"The young age of chromosome X is an evolutionary smoking gun."
Different regions of the human and chimp genomes were found to have diverged at widely different times, and the two species' X chromosomes show a surprisingly recent divergence time.
This genetic evidence boosts the theory that the two species may have hybridized, because interbreeding causes strong selective pressure on the X chromosome and could have resulted in that chromosome's very young age in both humans and chimpanzees.
Different species can, and sometimes do, mate to produce hybrid offspring. Horses and donkeys produce mules, for example. Likewise, "rheboons" are the offspring of female baboons and male rhesus macaques.
Because most hybrid offspring can't reproduce, evolutionary biologists don't believe hybridization plays a significant role in the long-term evolutionary success of new animal species.
But recent research has found some evidence of the process in the development of unique fly and fish species.
"That such evolutionary events have not been seen more often in animal species may simply be due to the fact that we have not been looking for them," Harvard's Reich said.
Reich also explained that the new study doesn't prove that hybridization occurred.
"It's the only explanation that we could imagine," he said. "But there may be others that we can't imagine."
Penn State's Makova notes that a chimpanzee genome sequencing project she took part in pointed to "male mutation bias" as a possible cause of the X chromosome's young appearance. "Male mutation bias" is the term for a higher mutation rate in males than in females.
"To obtain a final answer analysis of complete sequences of orangutan, macaque, and marmoset will be very helpful in obtaining better understanding of this question."
Researchers are currently working to generate those sequences, and studies of the Y chromosome in primates may also help to paint a clearer picture of the chimp-human split.
DNA and Fossil Evidence
If the new evolutionary timeline estimates prove correct they will raise interesting new questions about the status of notable fossils such as Sahelanthropus tchadensis, a species believed to be an early human precursor.
S. tchadensis, or Toumaï fossils have been dated to the proposed interval period between the initial divergence and the final human-chimp genetic split.

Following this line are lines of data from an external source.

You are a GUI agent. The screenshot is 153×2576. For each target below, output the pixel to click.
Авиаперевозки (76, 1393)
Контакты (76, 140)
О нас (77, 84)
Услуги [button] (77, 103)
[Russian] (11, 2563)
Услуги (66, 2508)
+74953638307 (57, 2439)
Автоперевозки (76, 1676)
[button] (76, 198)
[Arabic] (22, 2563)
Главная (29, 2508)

The Toumaï species has what are considered distinctive human features and consequently has been regarded as evidence that the lineages must have split before Toumaï's era, estimated at 6.5 to 7.4 million years ago.
"It is possible that the Toumaï fossil is more recent than previously thought," Nick Patterson, a senior research scientist at the Broad Institute, said in a statement.
"But if the dating is correct, the Toumaï fossil would precede the human-chimp split. The fact that it has humanlike features suggests that human-chimp speciation may have occurred over a long period, with episodes of hybridization between the emerging species."
Such a possibility raises some interesting questions about the relations of humans, chimps, and other primates.
"Are we the hybrids, or are chimps the hybridsor are we both the hybrids?" Reich pondered.